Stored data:
****************
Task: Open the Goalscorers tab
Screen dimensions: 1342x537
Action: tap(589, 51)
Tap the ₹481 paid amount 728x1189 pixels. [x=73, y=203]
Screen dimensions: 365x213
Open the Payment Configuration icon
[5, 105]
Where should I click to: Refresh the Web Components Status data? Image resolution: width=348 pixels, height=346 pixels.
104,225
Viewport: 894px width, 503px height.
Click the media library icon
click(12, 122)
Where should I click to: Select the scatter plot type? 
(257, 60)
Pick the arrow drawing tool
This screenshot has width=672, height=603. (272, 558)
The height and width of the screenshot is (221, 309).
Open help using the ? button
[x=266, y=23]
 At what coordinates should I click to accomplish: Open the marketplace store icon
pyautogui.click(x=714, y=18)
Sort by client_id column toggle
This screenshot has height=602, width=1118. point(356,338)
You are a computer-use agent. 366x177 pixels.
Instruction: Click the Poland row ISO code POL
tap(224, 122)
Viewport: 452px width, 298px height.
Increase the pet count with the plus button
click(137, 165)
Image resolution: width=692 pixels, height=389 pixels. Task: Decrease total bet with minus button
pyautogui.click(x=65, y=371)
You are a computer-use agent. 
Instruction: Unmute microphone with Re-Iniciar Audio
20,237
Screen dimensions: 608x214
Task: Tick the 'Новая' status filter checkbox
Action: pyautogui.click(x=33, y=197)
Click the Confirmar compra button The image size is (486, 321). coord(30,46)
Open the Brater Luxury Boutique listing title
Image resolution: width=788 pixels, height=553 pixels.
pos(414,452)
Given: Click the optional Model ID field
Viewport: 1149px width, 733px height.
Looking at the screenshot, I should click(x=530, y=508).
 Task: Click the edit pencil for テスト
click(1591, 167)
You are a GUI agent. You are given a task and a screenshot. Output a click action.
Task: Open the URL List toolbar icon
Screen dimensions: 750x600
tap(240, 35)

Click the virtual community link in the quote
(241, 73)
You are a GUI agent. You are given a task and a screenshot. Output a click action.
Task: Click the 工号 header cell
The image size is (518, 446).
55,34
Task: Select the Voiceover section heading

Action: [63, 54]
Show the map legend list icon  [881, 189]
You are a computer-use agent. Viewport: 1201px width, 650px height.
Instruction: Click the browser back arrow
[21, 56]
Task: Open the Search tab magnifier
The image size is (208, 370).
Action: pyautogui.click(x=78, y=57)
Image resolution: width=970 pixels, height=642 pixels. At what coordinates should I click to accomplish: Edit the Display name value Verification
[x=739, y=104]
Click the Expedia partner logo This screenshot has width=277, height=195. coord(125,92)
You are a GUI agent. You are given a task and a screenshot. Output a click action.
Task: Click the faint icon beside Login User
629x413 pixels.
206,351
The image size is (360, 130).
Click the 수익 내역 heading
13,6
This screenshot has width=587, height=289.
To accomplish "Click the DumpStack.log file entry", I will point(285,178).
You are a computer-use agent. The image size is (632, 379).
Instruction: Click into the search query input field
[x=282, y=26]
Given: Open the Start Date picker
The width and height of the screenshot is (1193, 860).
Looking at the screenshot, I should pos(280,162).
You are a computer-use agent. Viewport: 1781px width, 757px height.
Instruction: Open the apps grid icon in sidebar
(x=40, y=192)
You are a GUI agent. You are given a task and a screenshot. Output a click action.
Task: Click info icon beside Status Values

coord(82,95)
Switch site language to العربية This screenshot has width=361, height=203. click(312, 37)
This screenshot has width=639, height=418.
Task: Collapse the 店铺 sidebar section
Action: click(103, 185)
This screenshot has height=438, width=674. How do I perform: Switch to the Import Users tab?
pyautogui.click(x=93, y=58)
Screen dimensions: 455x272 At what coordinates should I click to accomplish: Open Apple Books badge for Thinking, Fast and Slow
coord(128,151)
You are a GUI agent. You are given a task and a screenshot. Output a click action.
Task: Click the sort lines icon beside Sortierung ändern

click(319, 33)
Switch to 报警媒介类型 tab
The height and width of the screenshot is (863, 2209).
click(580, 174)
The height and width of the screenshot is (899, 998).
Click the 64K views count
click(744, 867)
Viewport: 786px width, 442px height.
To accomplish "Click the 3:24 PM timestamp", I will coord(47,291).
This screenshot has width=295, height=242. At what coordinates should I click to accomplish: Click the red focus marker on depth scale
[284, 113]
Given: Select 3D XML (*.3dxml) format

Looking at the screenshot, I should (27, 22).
****************
**Problem description**
Each record must be reproduced exactly, with nothing missing.

**Result of this task**
Task: Open the Goalscorers tab
Screen dimensions: 1342x537
Action: tap(589, 51)
Tap the ₹481 paid amount 728x1189 pixels. [x=73, y=203]
Screen dimensions: 365x213
Open the Payment Configuration icon
[5, 105]
Where should I click to: Refresh the Web Components Status data? Image resolution: width=348 pixels, height=346 pixels.
104,225
Viewport: 894px width, 503px height.
Click the media library icon
click(12, 122)
Where should I click to: Select the scatter plot type? 
(257, 60)
Pick the arrow drawing tool
This screenshot has width=672, height=603. (272, 558)
The height and width of the screenshot is (221, 309).
Open help using the ? button
[x=266, y=23]
 At what coordinates should I click to accomplish: Open the marketplace store icon
pyautogui.click(x=714, y=18)
Sort by client_id column toggle
This screenshot has height=602, width=1118. point(356,338)
You are a computer-use agent. 366x177 pixels.
Instruction: Click the Poland row ISO code POL
tap(224, 122)
Viewport: 452px width, 298px height.
Increase the pet count with the plus button
click(137, 165)
Image resolution: width=692 pixels, height=389 pixels. Task: Decrease total bet with minus button
pyautogui.click(x=65, y=371)
You are a computer-use agent. 
Instruction: Unmute microphone with Re-Iniciar Audio
20,237
Screen dimensions: 608x214
Task: Tick the 'Новая' status filter checkbox
Action: pyautogui.click(x=33, y=197)
Click the Confirmar compra button The image size is (486, 321). coord(30,46)
Open the Brater Luxury Boutique listing title
Image resolution: width=788 pixels, height=553 pixels.
pos(414,452)
Given: Click the optional Model ID field
Viewport: 1149px width, 733px height.
Looking at the screenshot, I should click(x=530, y=508).
 Task: Click the edit pencil for テスト
click(1591, 167)
You are a GUI agent. You are given a task and a screenshot. Output a click action.
Task: Open the URL List toolbar icon
Screen dimensions: 750x600
tap(240, 35)

Click the virtual community link in the quote
(241, 73)
You are a GUI agent. You are given a task and a screenshot. Output a click action.
Task: Click the 工号 header cell
The image size is (518, 446).
55,34
Task: Select the Voiceover section heading

Action: [63, 54]
Show the map legend list icon  [881, 189]
You are a computer-use agent. Viewport: 1201px width, 650px height.
Instruction: Click the browser back arrow
[21, 56]
Task: Open the Search tab magnifier
The image size is (208, 370).
Action: pyautogui.click(x=78, y=57)
Image resolution: width=970 pixels, height=642 pixels. At what coordinates should I click to accomplish: Edit the Display name value Verification
[x=739, y=104]
Click the Expedia partner logo This screenshot has width=277, height=195. coord(125,92)
You are a GUI agent. You are given a task and a screenshot. Output a click action.
Task: Click the faint icon beside Login User
629x413 pixels.
206,351
The image size is (360, 130).
Click the 수익 내역 heading
13,6
This screenshot has width=587, height=289.
To accomplish "Click the DumpStack.log file entry", I will point(285,178).
You are a computer-use agent. The image size is (632, 379).
Instruction: Click into the search query input field
[x=282, y=26]
Given: Open the Start Date picker
The width and height of the screenshot is (1193, 860).
Looking at the screenshot, I should pos(280,162).
You are a computer-use agent. Viewport: 1781px width, 757px height.
Instruction: Open the apps grid icon in sidebar
(x=40, y=192)
You are a GUI agent. You are given a task and a screenshot. Output a click action.
Task: Click info icon beside Status Values

coord(82,95)
Switch site language to العربية This screenshot has width=361, height=203. click(312, 37)
This screenshot has width=639, height=418.
Task: Collapse the 店铺 sidebar section
Action: click(103, 185)
This screenshot has height=438, width=674. How do I perform: Switch to the Import Users tab?
pyautogui.click(x=93, y=58)
Screen dimensions: 455x272 At what coordinates should I click to accomplish: Open Apple Books badge for Thinking, Fast and Slow
coord(128,151)
You are a GUI agent. You are given a task and a screenshot. Output a click action.
Task: Click the sort lines icon beside Sortierung ändern

click(319, 33)
Switch to 报警媒介类型 tab
The height and width of the screenshot is (863, 2209).
click(580, 174)
The height and width of the screenshot is (899, 998).
Click the 64K views count
click(744, 867)
Viewport: 786px width, 442px height.
To accomplish "Click the 3:24 PM timestamp", I will coord(47,291).
This screenshot has width=295, height=242. At what coordinates should I click to accomplish: Click the red focus marker on depth scale
[284, 113]
Given: Select 3D XML (*.3dxml) format

Looking at the screenshot, I should (27, 22).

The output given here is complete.